Matt: How much pressure came with editing an iconic comic like 2000 AD?
John: The main source of stress on a 32-page, full colour, fully-originated weekly comic is deadlines. I was incredibly lucky when I edited 2000 AD in that the freelancers tended to turn things in on time; writers and artists are free-spirited, sometimes flaky creatures and to corral them into the rigid confines of a weekly schedule can be akin to herding cats. Very rarely someone (more often an artist than a writer, though there’s no hard and fast rule) would go AWOL, but there was invariably another available to fill in and we never went late on sale. Now and then we’d have to break a series and drop in a Future Shock to allow the artist time to catch up, but the readers rarely complained.
Matt: What makes a quintessential 2000 AD strip (if indeed there is such a thing)?
John: The mere fact that I’ve been asked this question, let alone attempted to answer it, might suggest that I regard myself as some kind of authority on the subject. I don’t – and I’d be suspicious of anyone who claimed to be. Despite having written a bunch of strips for 2000 AD over the years and edited a lot more in my time as Tharg, I’m still just guessing around. Maybe it’s because the audience has seen it all before. Or maybe there IS no quintessential 2000 AD strip – after all, if a writer or editor ever discovered the formula and tried to impose it on the writers every strip would be the same, and that wouldn’t work.
Obviously it helps if it’s set in the future, though that’s not compulsory. Ostensibly a science fiction mag, 2000 AD has always been a pretty broad church, incorporating fantasy, horror and (in my case, anyway) kitchen sink drama.

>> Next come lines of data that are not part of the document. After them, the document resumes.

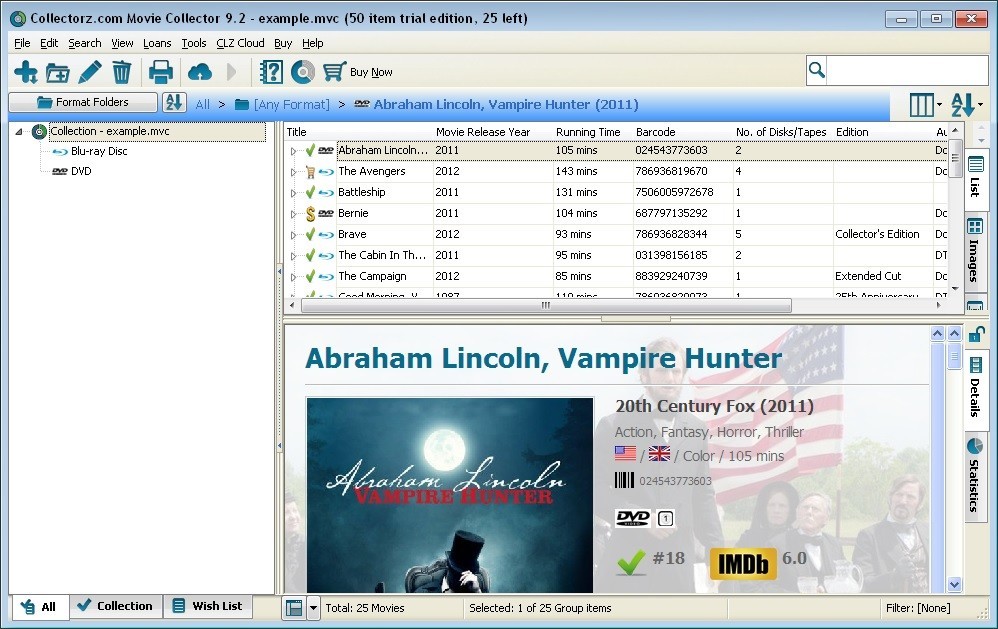Expand The Avengers row disclosure triangle
The image size is (998, 629).
click(291, 171)
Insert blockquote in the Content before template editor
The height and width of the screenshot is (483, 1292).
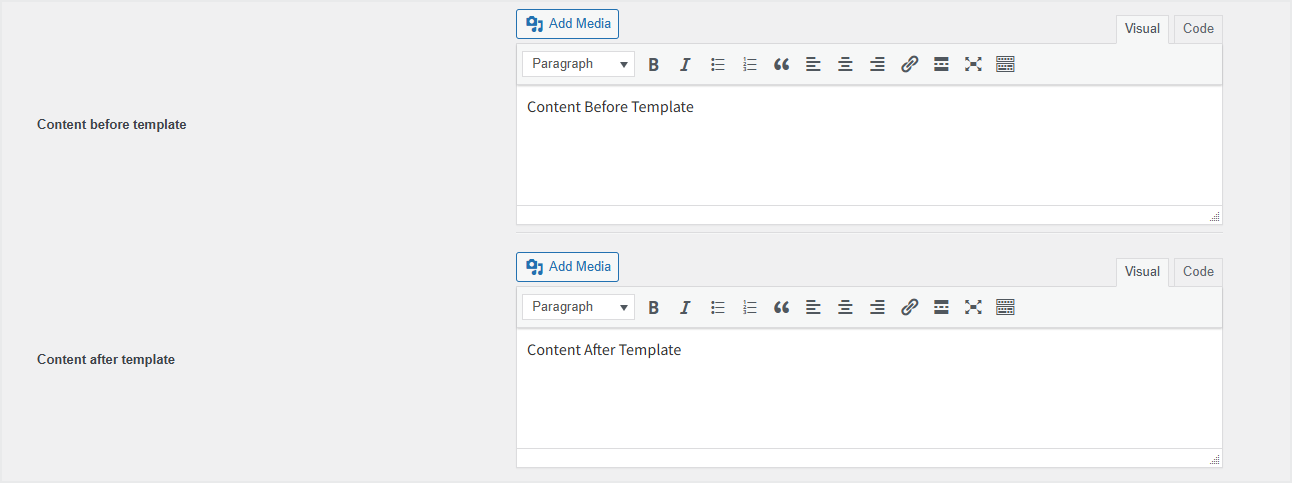coord(782,64)
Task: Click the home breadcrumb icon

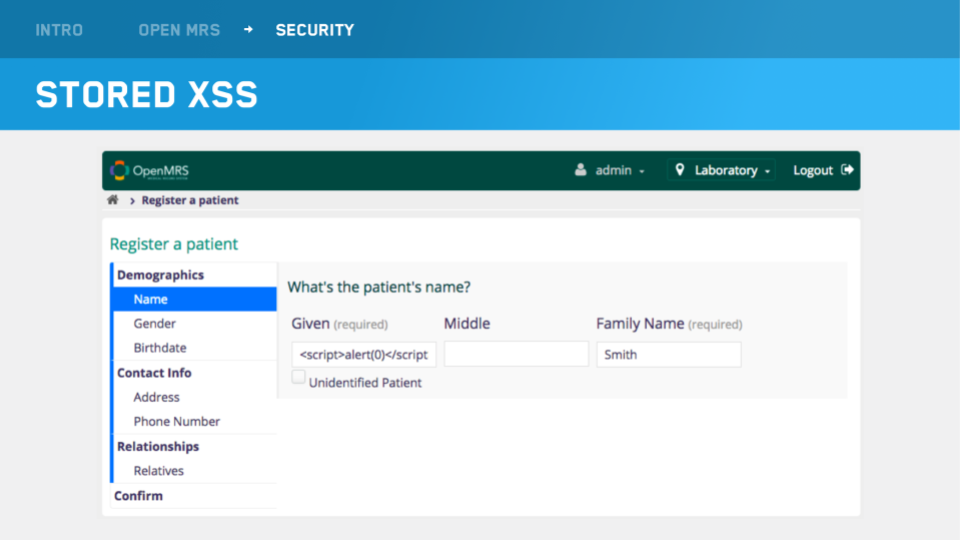Action: pyautogui.click(x=113, y=200)
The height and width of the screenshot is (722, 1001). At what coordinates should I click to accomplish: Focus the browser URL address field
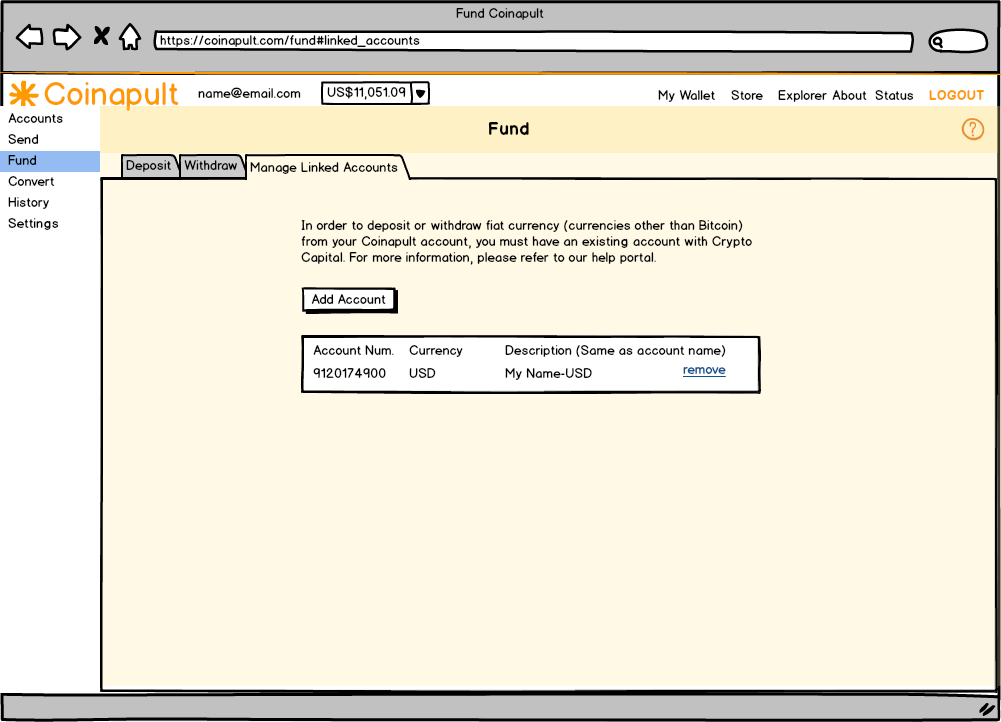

Perhaps it’s just me, but I’ve always thought that the most effective 2000 AD strips are those that leave the reader feeling afraid, appalled and slightly ill. It’s a tricky formula to pull off, but when it works it’s instantly identifiable. It was there in the early series of Flesh, in John Smith’s work, in the best Dredd stories and it’s there in abundance in Al Ewing and Henry Flint’s Zombo. There may not be an archetypal 2000 AD strip, but Zombo comes pretty close in my opinion. And if there’s a quintessential 2000 AD writer/artist team, those two are it.
Matt: You’ve (fairly) recently returned to writing Dredd for 2000 AD after a break of some years. How do you write a Dredd? Both how do you and how does one write a Dredd?
John: Another thing I’m still trying to figure out. Judge Dredd has changed and evolved quite a bit in its long history, the jokier, action-based strips giving way to more layered, political stories. This has much to do with the evolution of John Wagner’s writing, since he’s still the main Dredd writer and therefore sets the tone. He certainly didn’t need any guidance from me when I edited 2000 AD. As a strip Judge Dredd appears to have grown up – however, though I love the current approach I still kind of miss the old school stories. So I tried to hark back to them in the few I’ve written recently.
Like most good SF, Judge Dredd isn’t really about the future. It’s a grim satire about today, current social, political and scientific trends extrapolated to terrible extremes. And it’s not easy to do – particularly as the present day becomes increasingly difficult to satirise, and London in particular seems more like the Big Meg with every passing year.